Indeed, the commander in chief has come to depend more on the military for his key decisions and firefighting moves. By the end of 2018, a third of Duterte’s Cabinet are now retired military men. (READ: List: Duterte’s military and police appointees)

Ultimately, Sison puts the blame squarely on his former student. “Pero si Duterte pa rin ang No. 1 anti-peace. Walang magagawa ang mga asungot kung ano na ang desisyon ng commander-in-chief (But Duterte is No. 1 anti-peace. The followers shouldn’t have a choice but to follow the commander-in-chief). If he likes it, then he submits it for approval to his generals,” Sison told Rappler in an online interview on December 10.

Sison said Duterte lied to them.

Sinungaling siya. Nangako siya na i-amnesty at palayain ang mga political prisoners. Nang presidente na siya, agad ayaw na niya (He’s a liar. He promised to grant amnesty to political prisoners. When he became president, he didn’t want to do it anymore),” Sison said. 
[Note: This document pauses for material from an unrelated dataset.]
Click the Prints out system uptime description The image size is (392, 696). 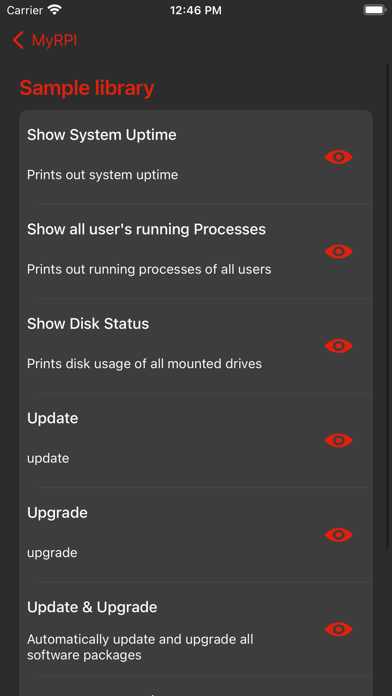pyautogui.click(x=103, y=175)
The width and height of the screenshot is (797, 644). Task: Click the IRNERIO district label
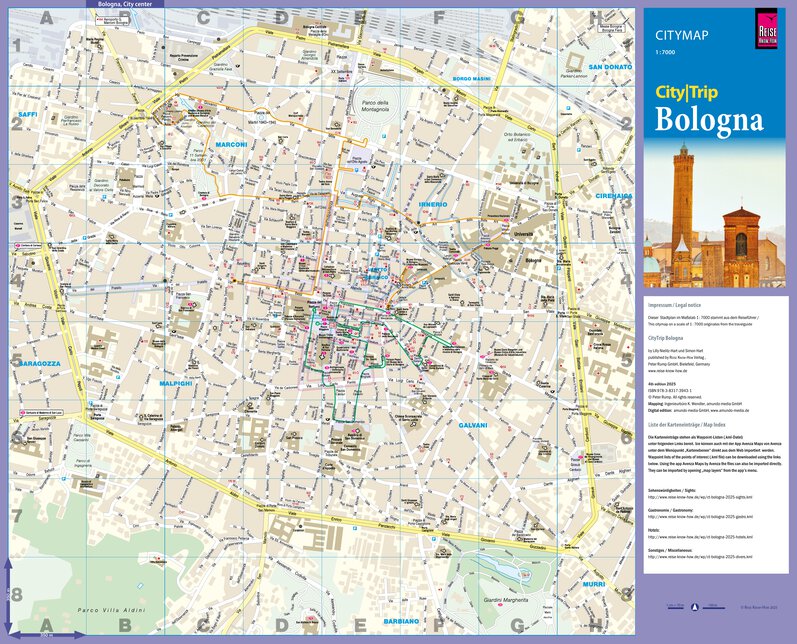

But the rebels were also accused of bad faith during the process, such as collecting taxes and mounting attacks on government forces.

Generals question sincerity of Reds, too

It is true it’s hard to find an all-out supporter of the peace talks with Reds within the military. Many officers hesitate to believe that the communist rebels would give up ambition to take over government.

A general cited speeches of communist leaders supposedly admitting that the talks were merely a tactical move to advance a “democratic revolution,” a revolutionary change without violence. 

What would make the military believe the CPP’s sincerity? The general said the top rebel leaders can start by denouncing the armed struggle in public, which, to many, is wishful thinking.

While the countryside enjoyed 6 months of ceasefire at the start of the peace talks – from August 2016 to February 2017 – it did little to build confidence between the military and the NPA.

In the middle of the ceasefire in 2016, the CPP held its first plenum in a long time to elect a new set of leaders that includes young members. In a statement, the CPP said the new leaders “reaffirm[ed] the necessity of waging armed revolution” and presented strategy and tactics “to advance the protracted people’s war towards complete victory.”

Both camps accused each other of abusing the ceasefire. The military was accused of entering “NPA areas” as if to bait the rebels to break the ceasefire. The NPA allegedly took advantage of the lull in fighting to boost recruitment. 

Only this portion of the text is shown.